10、将吸附柱放入一个干净的离心管中,向吸附膜中央悬空滴加50-200µL经65℃水浴预热的洗脱液,室温放置5min,12000rpm 离心1min。
11、离心所得洗脱液再加入吸附柱中,室温放置2min,12000rpm 离心2 min,即可得到高质量的细菌基因组DNA。
注意事项:
- 样品应避免反复冻融,否则会导致提取的DNA 片段较小且提取量下降。
- 若试剂盒中的溶液出现沉淀,可在65℃水浴中重新溶解后再使用,不影响提取效果。
- 如果实验中的离心步骤出现柱子堵塞的情况,可适当延长离心时间。
- 洗脱缓冲液的体积最好不少于50µL,体积过小会影响回收效率;洗脱液的pH 值对洗脱效率也有影响,若需要用水做洗脱液应保证其pH 值在8.0 左右(可用NaOH 将水的pH 值调至此范围), pH 值低于7. 0 会降低洗脱效率。DNA 产物应保存在-20℃,以防DNA 降解。

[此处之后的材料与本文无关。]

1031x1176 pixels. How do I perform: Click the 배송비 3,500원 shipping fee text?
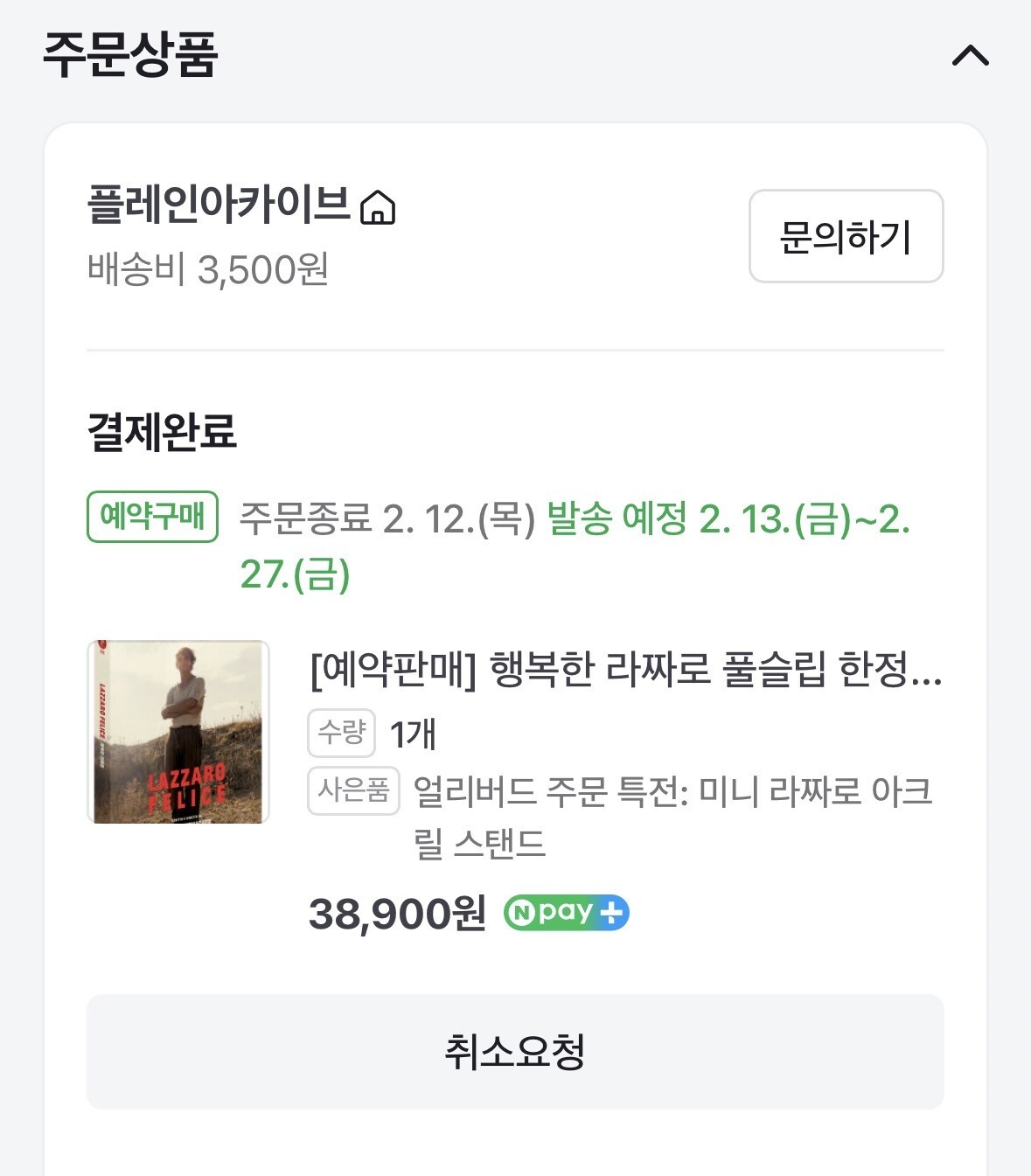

- DNA 浓度及纯度检测:得到的基因组DNA 片段的大小与样品保存时间、操作过程中的剪切力等因素有关。回收得到的DNA 片段可用琼脂糖凝胶电泳和紫外分光光度计检测浓度与纯度。DNA 应在OD260 处有显著吸收峰,OD260 值为1.0 相当于大约50μg/mL 双链DNA、40μg/mL 单链DNA。OD260/0D280 比值应为1.7-1.9,如果洗脱时不使用洗脱缓冲液,而使用去离子水,比值会偏低,因为pH 值和离子存在会影响光吸收值,但并不表示纯度低。
- 为了您的安全和健康,请穿实验服并戴一次性手套操作。